Читаем Русская народная утопия (генезис и функции социально-утопических легенд) полностью

При исследовании всех этих вопросов приходится обращаться к источникам, которые непривычны для традиционной фольклористики. Это были доносы и судебные дела крестьян, бежавших в поисках желанной «далекой земли», документы, связанные с их насильственным возвращением на родину, памятники крестьянской письменности, в которых рассказывалось, как и где искать Беловодье (упоминавшиеся уже «Путешественники»), донесения, связанные с появлением самозванцев, выдававших себя за «избавителей», и преследованием их, письменные обращения вождей некоторых восстаний к народу (например, «подметные письма» С. Т. Разина, знаменитые манифесты Е. Пугачева), записи «слухов» и снова — судебные дела, расспросные листы, приговоры и т. д. В очень редких случаях это были фольклористические записи текстов легенд. Обычно же — какие-то их отражения, по которым можно было эти легенды более или менее надежно реконструировать.

Не скрою, что часть моих коллег фольклористов на первых порах отказывались признавать мое исследование фольклористическим, так как оно не было основано на привычных для фольклористов источниках — устных текстах, функционировавших в пору их записи в народной среде. Это побудило меня заняться теорией так называемой «несказочной прозы». Прежде всего, надо было преодолеть привычное убеждение в том, что фольклорная традиция — это только трансмиссия текстов.[17]

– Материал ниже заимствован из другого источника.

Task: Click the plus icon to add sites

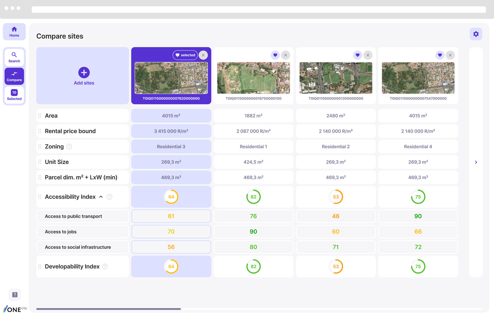Action: 84,73
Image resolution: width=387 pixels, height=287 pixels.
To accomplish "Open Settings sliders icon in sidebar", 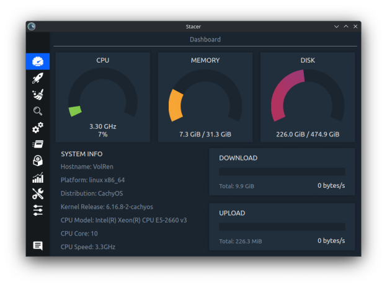I will pyautogui.click(x=38, y=210).
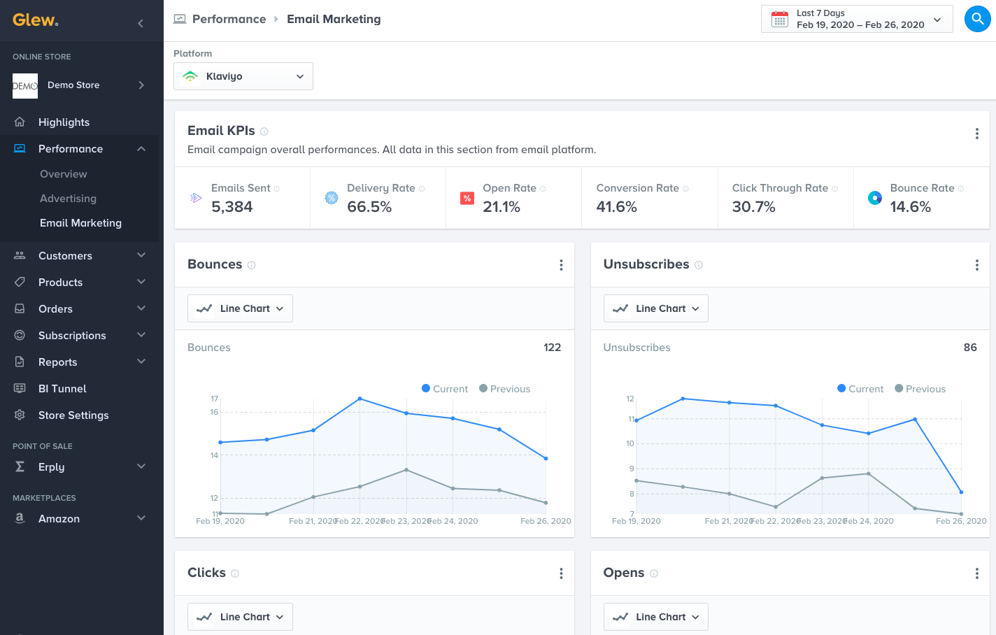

Причем исследователям, которые вступят на эту стезю, надо иметь в виду довольно сложный слой низовой письменности, созданный в сектантской среде, среде мигрантов, энтузиастов утопических движений и т. д. Заметим, кстати, что не только Л. Н. Толстой, но и многие русские социологи, философы и теософы последних десятилетий XIX и начала XX в. предпринимали далеко не безуспешные попытки проникнуть в толщу этого материала. Однако этот процесс далеко не завершен.

Причина повторного или даже многократного зарождения социально-утопических «сюжетов» более или менее ясна — это устойчивость психологии на протяжении целых исторических периодов. Составные мотивы подобных сюжетов достаточно элементарны и естественны для определенных социальных ситуаций (ср., например, в монографии 1967 г. сопоставление русской легенды об Иване Метелкине в послепугачевское время, т. е. в последние десятилетия XVIII в., и новогебридскую легенду о Джоне Фруме, бытовавшую в годы после Второй мировой войны).

В социально-утопических легендах отражается, конденсируется (чаще — в образной и вполне конкретной форме, чем в форме сентенций или тем более исторических теорий, которые народная масса, как правило, не создает) народный социально-исторический опыт. Однако, как это увидит читатель, опыт этот столь же легко и утрачивается, забывается. Отдельные легенды бытуют не столь уж долго, они сменяются другими легендами, в которые так же увлеченно и наивно верят, как и в предыдущие. Верят потому, что не только хочется верить, но верить просто необходимо. Легенды эти рождает энергия отчаяния и стремление преодолеть его.

С точки зрения тех, кто рассказывает или слушает подобные легенды, все должно быть правдой; иначе легенда теряет ценность и забывается. С другой стороны, исторический анализ убеждает нас в том, что вымысел, как правило, содержится в каждой легенде. В отличие от сказки или небылицы, где вымысел признается, ценится и используется как художественное средство, в преданиях и легендах он появляется, как правило, в связи со стремлением объяснить непонятные факты действительности или, что еще важнее — дополнить действительность желаемым, т. е. он бессознателен, не нарочит, имеет объяснительный или иллюзорный характер и коллективную природу. Вымышленное воспринимается как достоверное и равноценное действительности. Изучая социально-утопические легенды, мы постоянно сталкиваемся с такими, в которых действительность самым причудливым образом переплетается с вымыслом или, наоборот, вымышленные сюжеты легко включают в себя исторические факты, причем и те, и другие становятся совершенно равноценными составными частями легенды, подчиненной одной идее или социальной эмоции.

Характерно, что следствие Министерства внутренних дел в связи с «Путешественником Марка Топозерского», в вариантах которого говорилось о двух странноприемцах в алтайских деревнях — Кирилле и старце Иосифе, которые якобы способны указать ищущим Беловодье, установило реальность существования этих странноприемцев и покровителей скитников, расселившихся «в камне», т. е. в Алтайских горах.